Siento una inmensa gratitud y alegría, porque como pastor de la diócesis de Tarazona, estoy cubriendo el vacío que sentía de una vida pastoral más intensa y cercana con el pueblo. Disfruto al compartir las inquietudes y gozos, los sufrimientos y esperanzas de la gente sencilla.

Me encuentro feliz entre mis sacerdotes; hemos formado verdadera fraternidad sacerdotal. Lástima no tener algunos años menos para poder gastarme y desgastarme más en estos pueblos marginados y sencillos de esta Diócesis pequeña, pero muy querida.

¿Qué le gusta hacer en sus ratos libres?

Aunque es poco ese tiempo, tengo aficiones que me ayudan a desconectar y descansar. Soy muy amante del deporte. Por eso, suelo hacer media hora de ejercicio al día. Y, siempre que puedo, veo fútbol, tenis, pelota… También soy un apasionado de la lectura. Me gusta estar al día y leer sobre los temas de actualidad para entender la mentalidad y los intereses de la gente.

¿Cómo sueña el futuro de la Iglesia?

La esperanza de la Iglesia ha sido y sigue siendo el Señor de la historia, la fuerza del Espíritu y la presencia fecunda del Evangelio.

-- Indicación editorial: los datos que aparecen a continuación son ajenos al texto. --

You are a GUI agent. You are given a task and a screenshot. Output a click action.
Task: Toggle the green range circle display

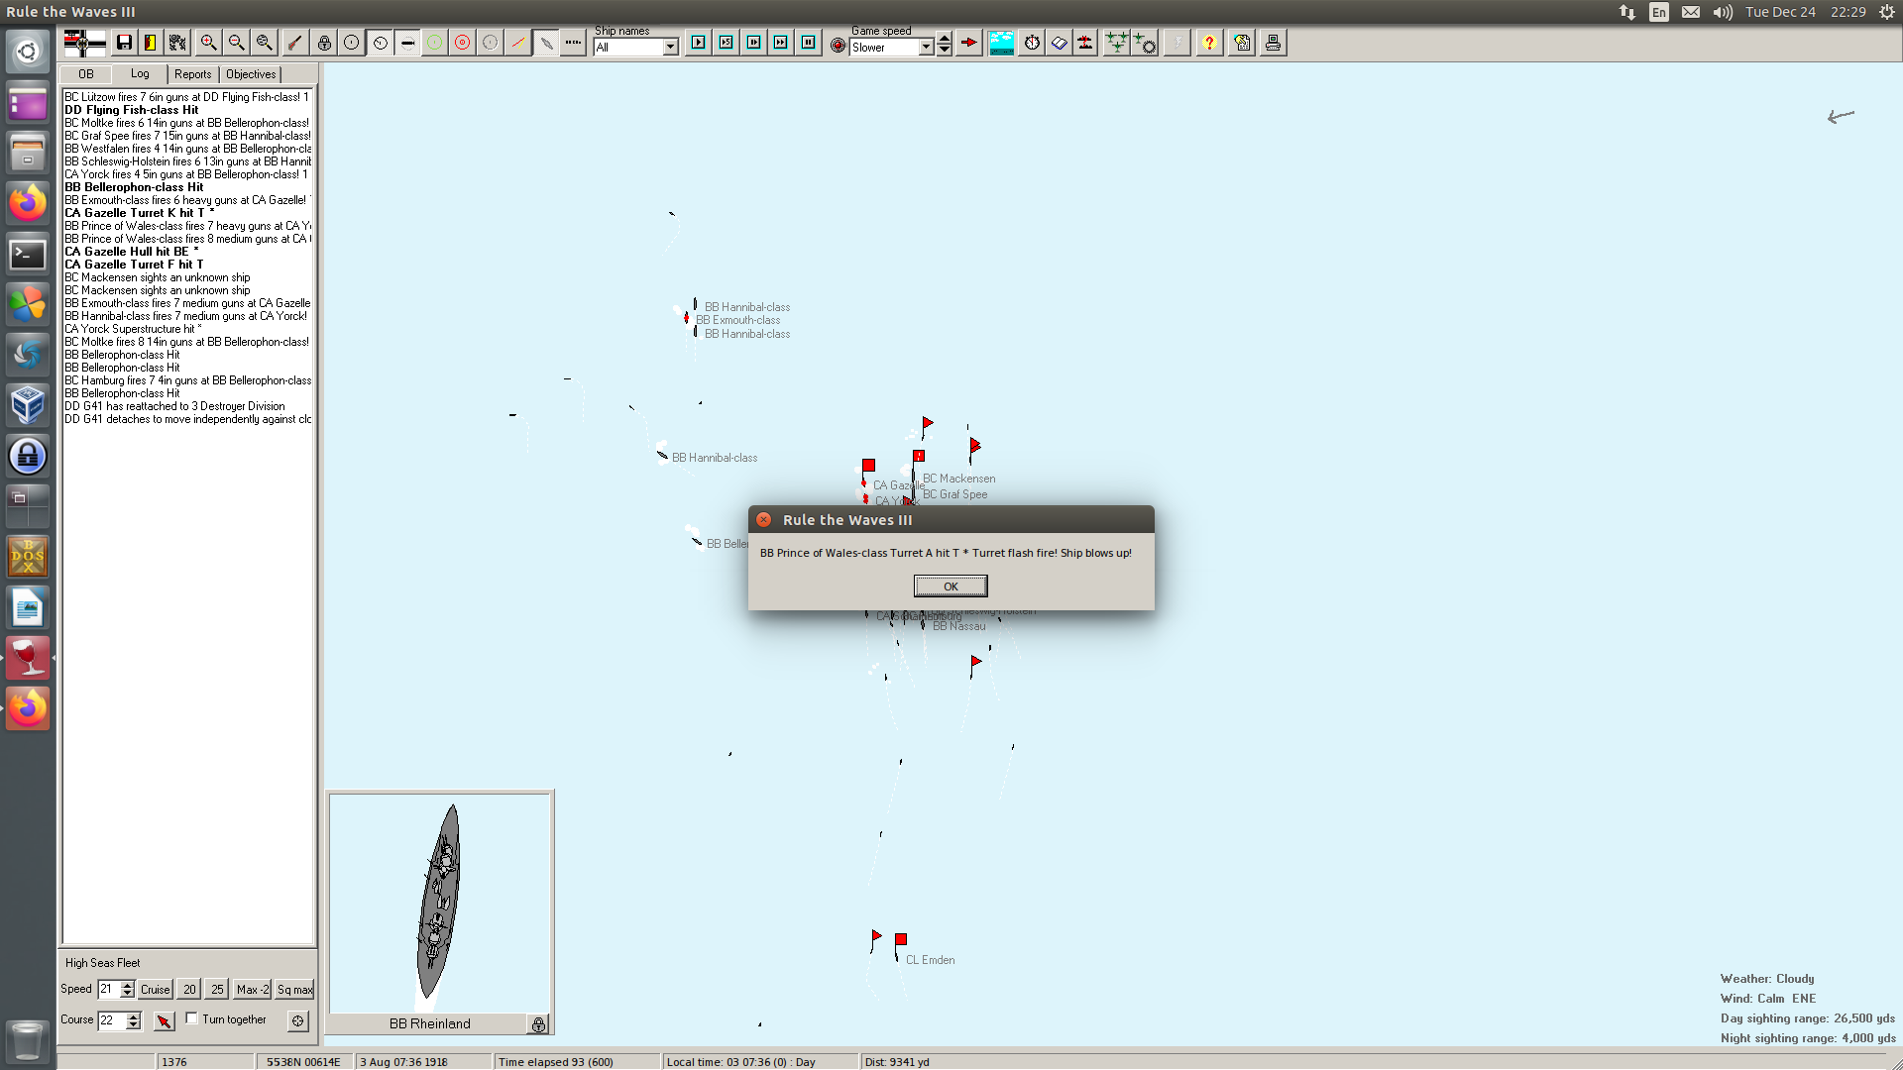(434, 43)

Es la hora de ponerse manos a la obra para construir una Iglesia más sinodal, inclusiva y abierta al diálogo con el mundo y con otras confesiones religiosas.

Una iglesia pobre, servidora, testigo del Evangelio que comparta la vida y sus bienes con los más desfavorecidos de la tierra, portavoz profética ante las injusticias y el sufrimiento.

Como dice el papa Francisco, “una iglesia en salida”, que mira fuera, a los lejanos de nuestro mundo. No se avecinan tiempos peores ni mejores, sino diferentes.